:: WHAT YOU SHOULD DO ::
From the material below, list every line containing "Given".

:: RECORD EXCERPTS ::
--- START ---
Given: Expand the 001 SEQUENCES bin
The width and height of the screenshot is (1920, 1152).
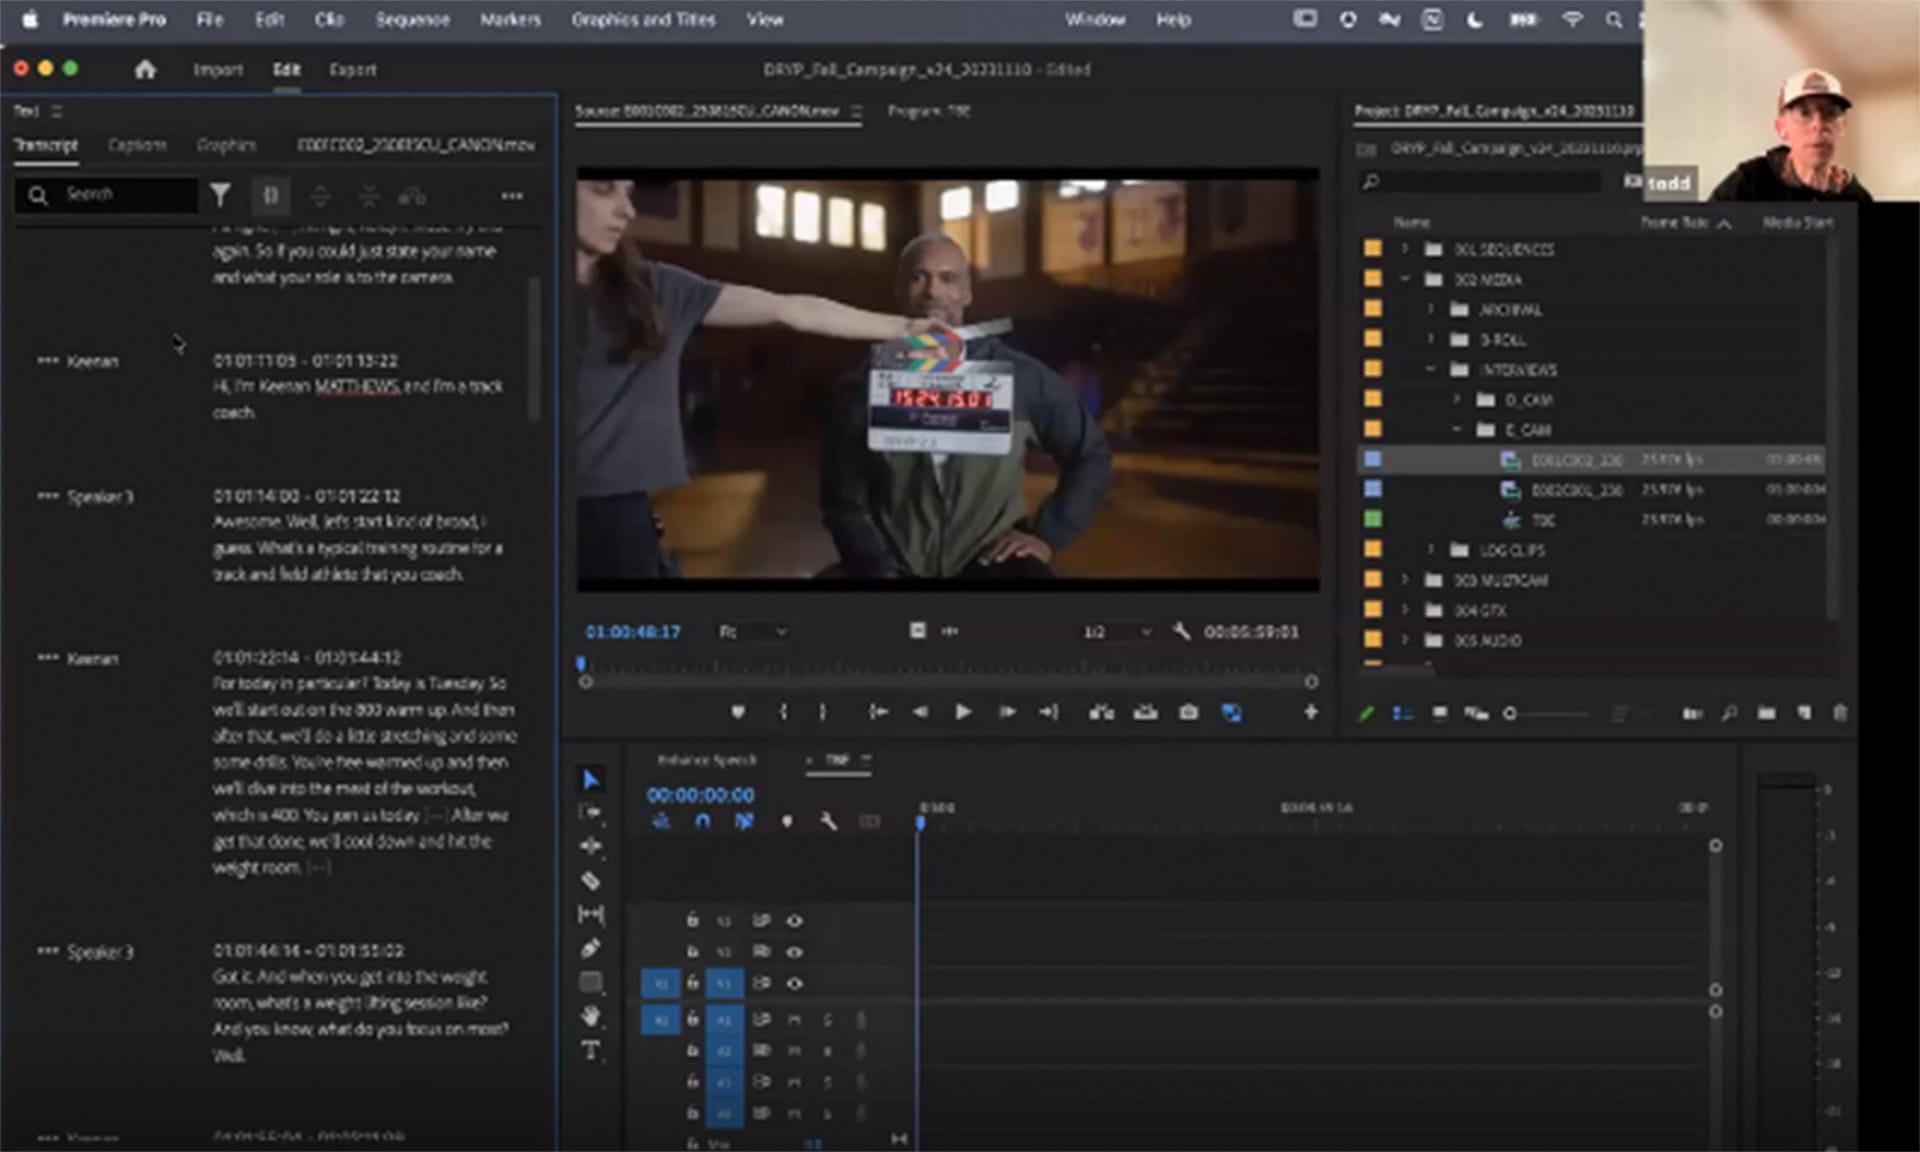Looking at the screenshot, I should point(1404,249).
--- END ---
--- START ---
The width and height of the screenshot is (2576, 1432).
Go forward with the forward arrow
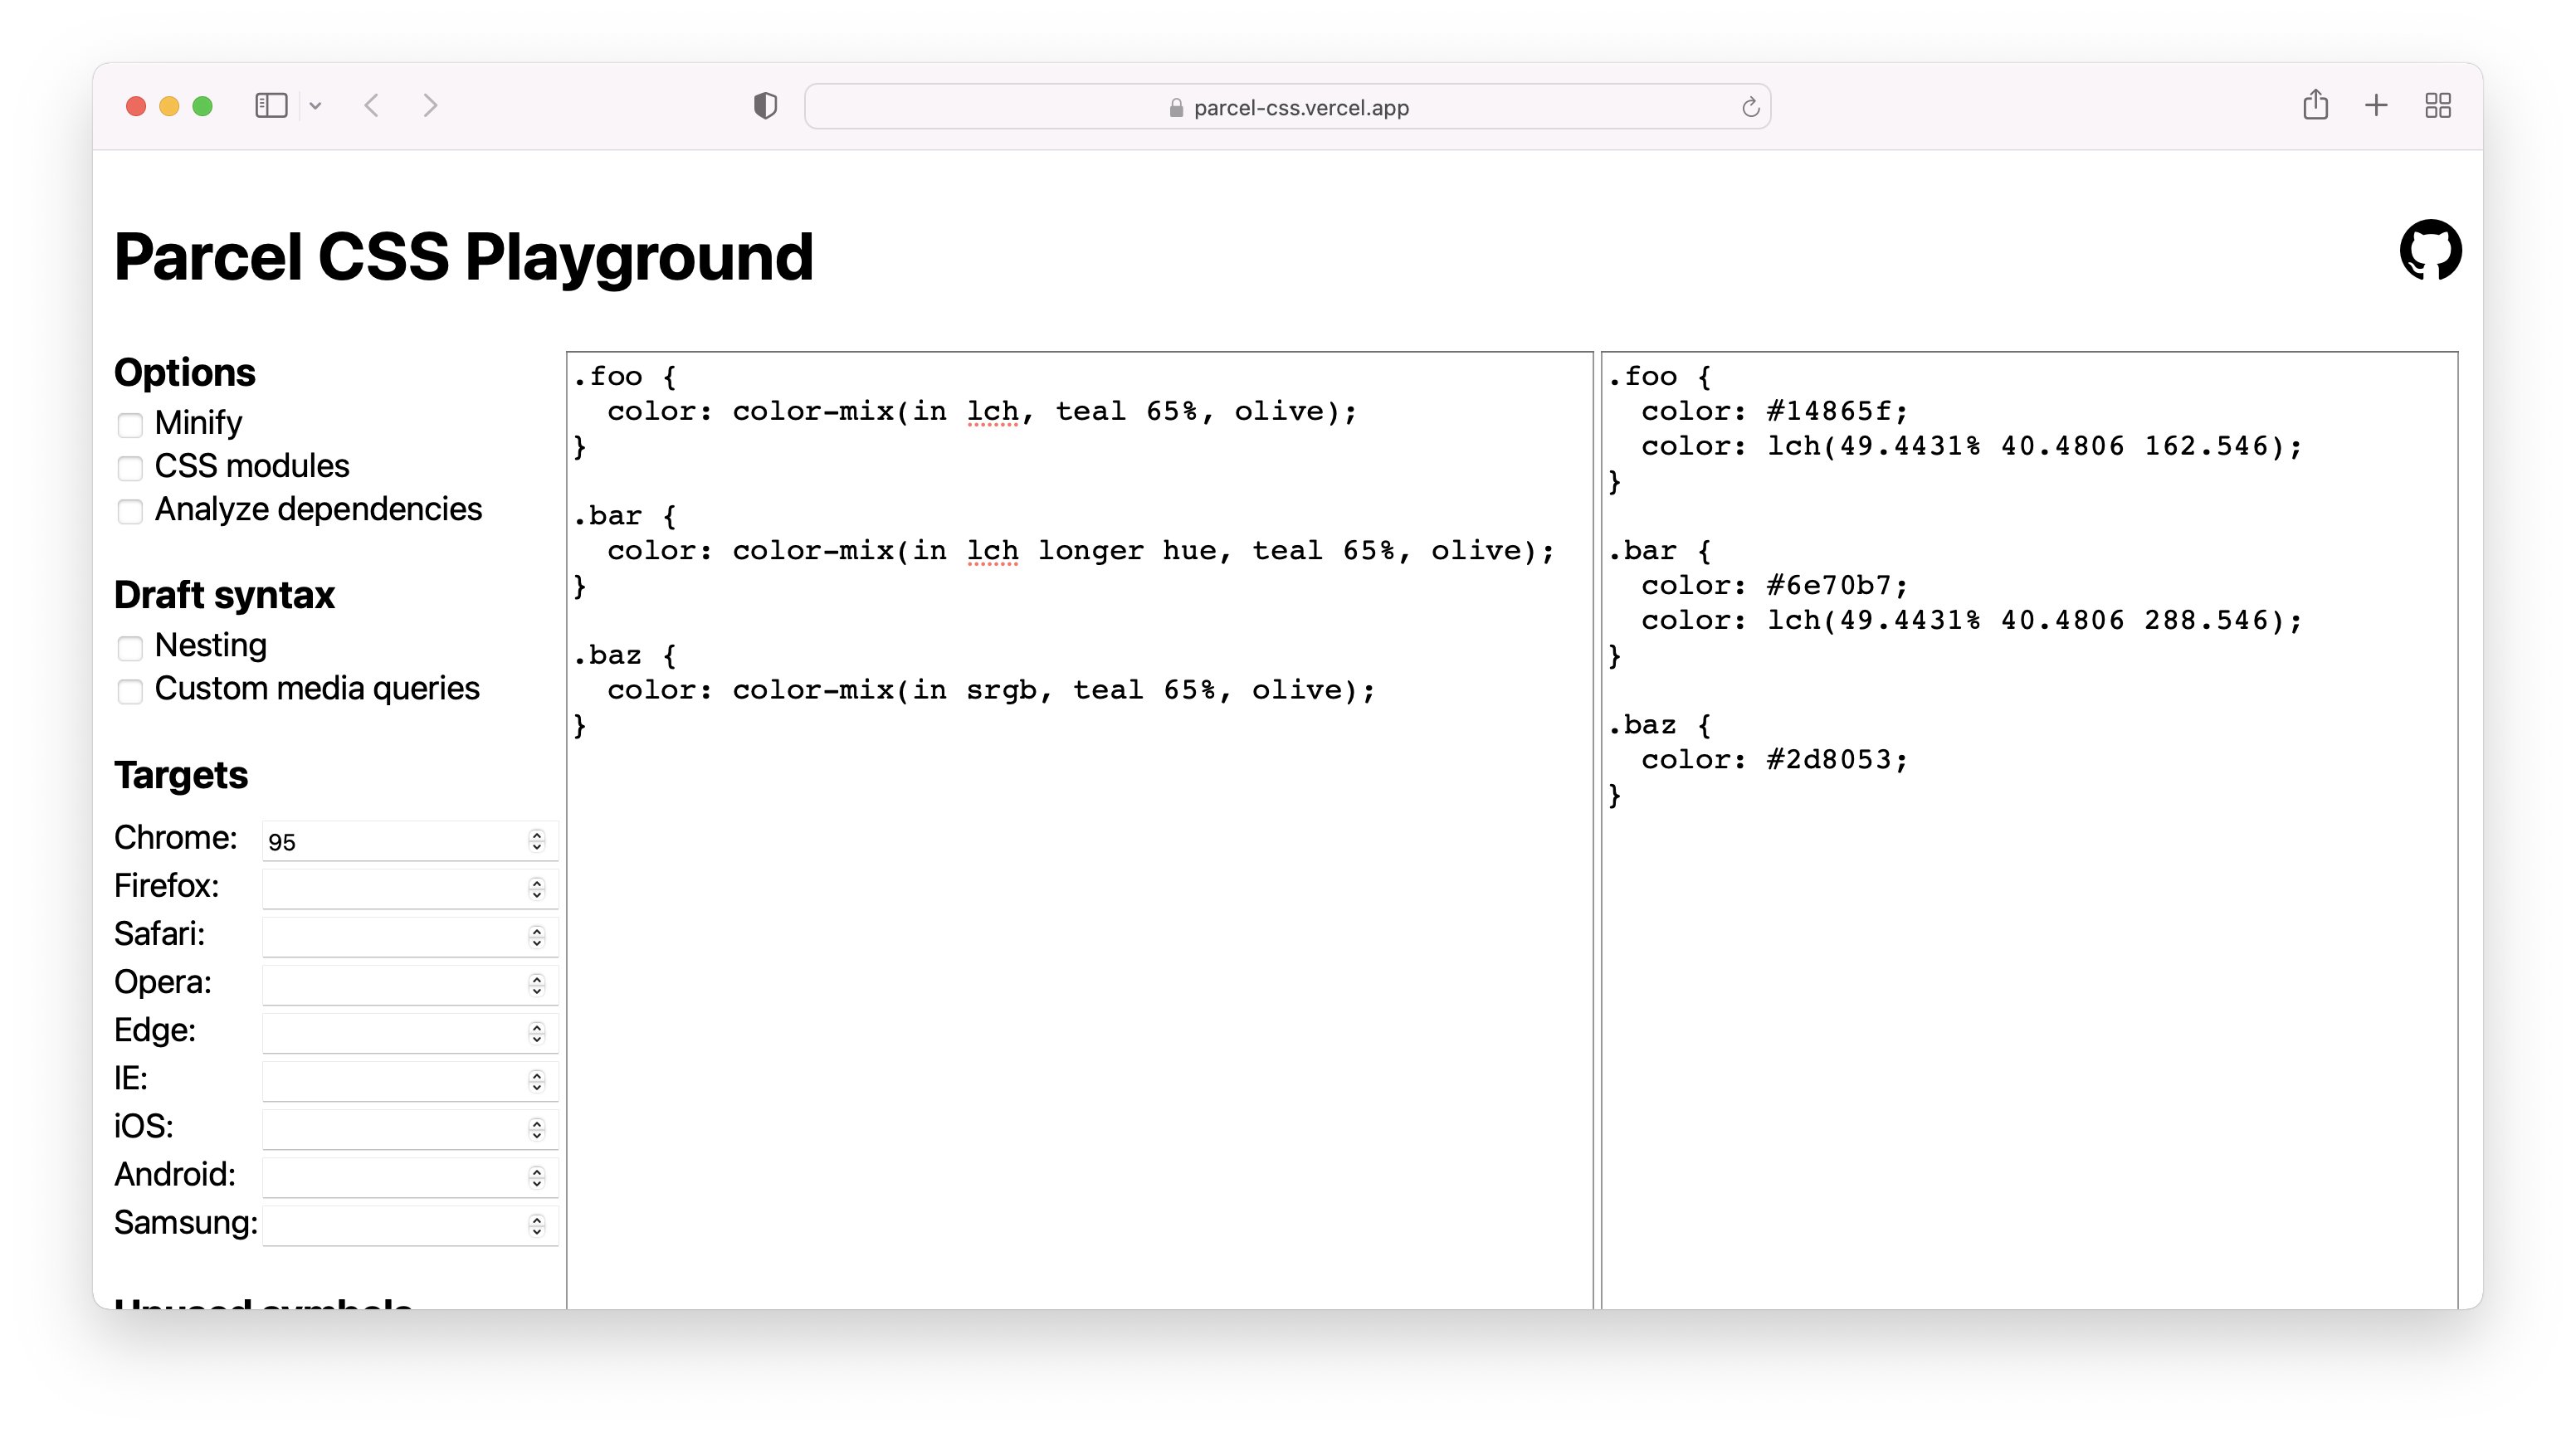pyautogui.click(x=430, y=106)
--- END ---
--- START ---
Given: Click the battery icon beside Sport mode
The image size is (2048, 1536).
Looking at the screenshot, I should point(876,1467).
--- END ---
:: TASK SOLUTION ::
Given: Expand the 001 SEQUENCES bin
Given: Click the battery icon beside Sport mode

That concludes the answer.